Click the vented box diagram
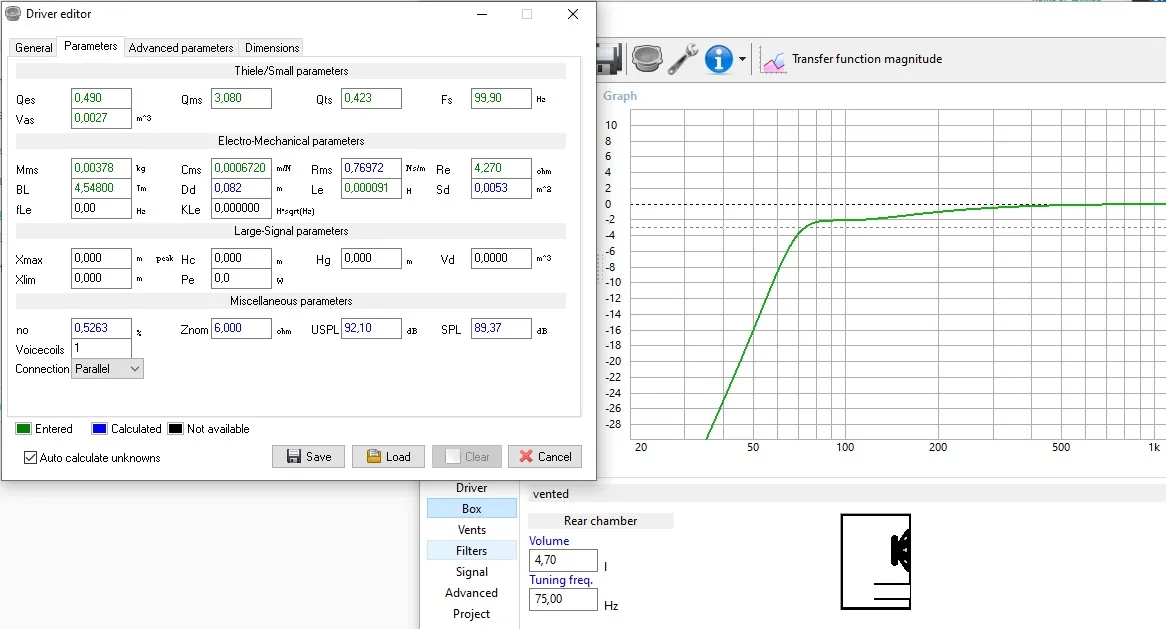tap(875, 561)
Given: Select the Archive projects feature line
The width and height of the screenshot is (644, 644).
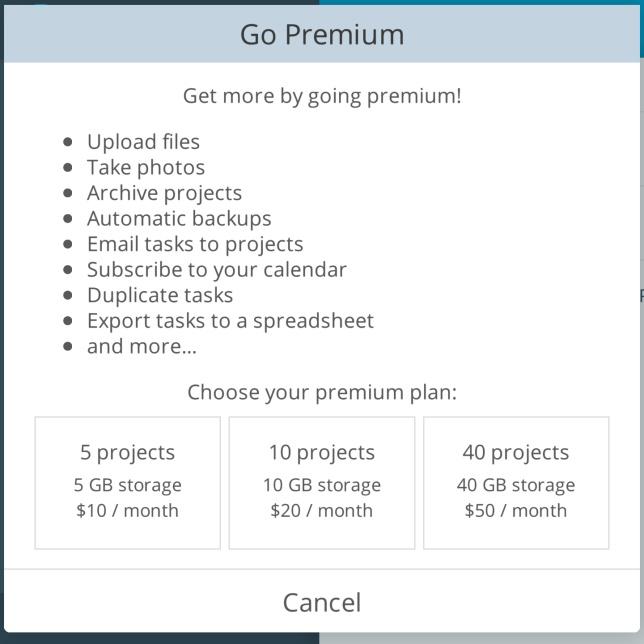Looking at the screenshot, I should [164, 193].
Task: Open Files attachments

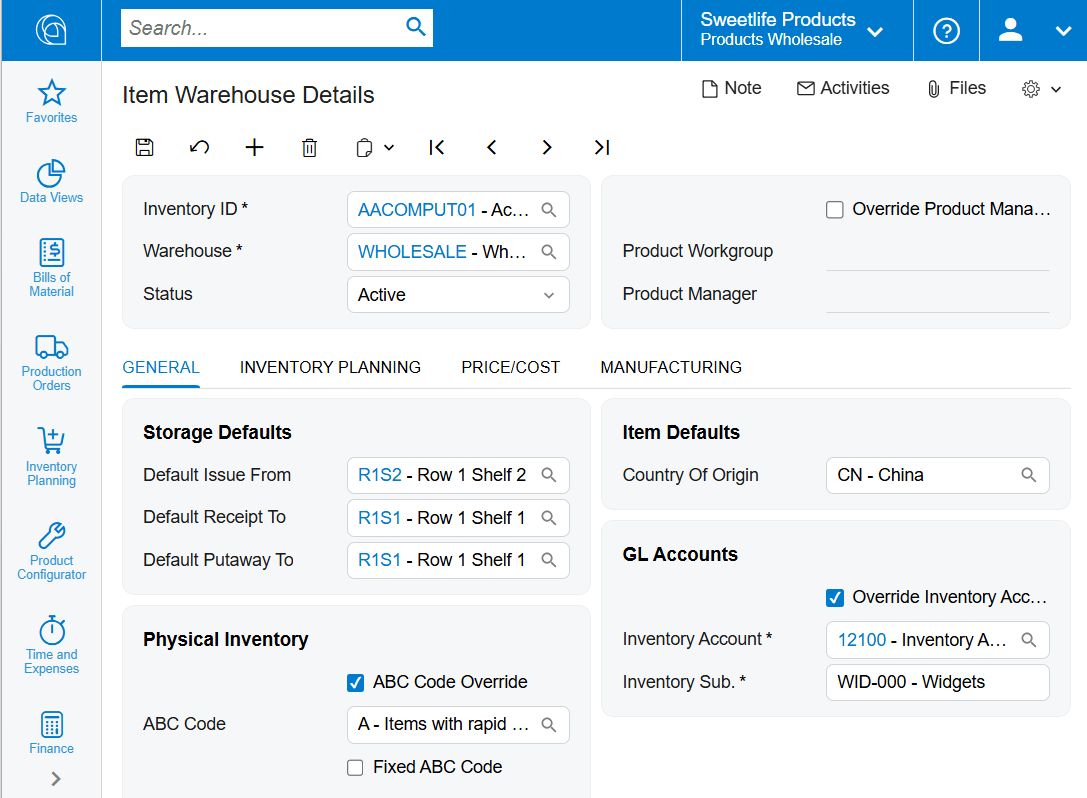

- [Latihan]: Tuliskan kembali seluruh baris di atas kata demi kata, tetapi jangan sertakan gambarnya.

- [Jawaban Berikut]:
Click the vented box diagram
tap(875, 561)
Given: Select the Archive projects feature line
The width and height of the screenshot is (644, 644).
Looking at the screenshot, I should [164, 193].
Task: Open Files attachments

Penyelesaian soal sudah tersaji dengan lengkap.